To meet higher capacity demands and to enhance user experience, cellular communications network are increasing the number of base stations employed. One approach for increasing the density of base stations is achieved by cell splitting macro cells in highly loaded geographical areas. Specifically, the macro cell may be split into multiple small cells in highly loaded geographical areas. These highly loaded areas may be considered traffic hotspots within the coverage area of the macro cell. This densification of the underlying support for the cellular network may allow radio resources to be reused.

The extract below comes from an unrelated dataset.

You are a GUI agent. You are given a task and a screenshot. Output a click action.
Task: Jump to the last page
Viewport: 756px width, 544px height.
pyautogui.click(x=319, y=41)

Additionally, because wireless devices may be closer to the serving base station, wireless devices may achieve higher bitrates.
Another approach for meeting high capacity demands is to employ a mixture of macro cells and small cells with overlapping coverage areas within the cellular network. This type of cellular network may be referred to as heterogeneous networks (HetNets). Such networks may be an important complement to macro cell splitting. One example includes a cellular network having clusters of pico cells within the macro coverage area to offload macro traffic. A pico base station provides service to a pico cell. Typically, a pico base station is a low power node (LPN) that transmits with low output power and covers a much smaller geographical area than a high power node, such as a macro base station. Other examples of low power nodes are home base stations and relays.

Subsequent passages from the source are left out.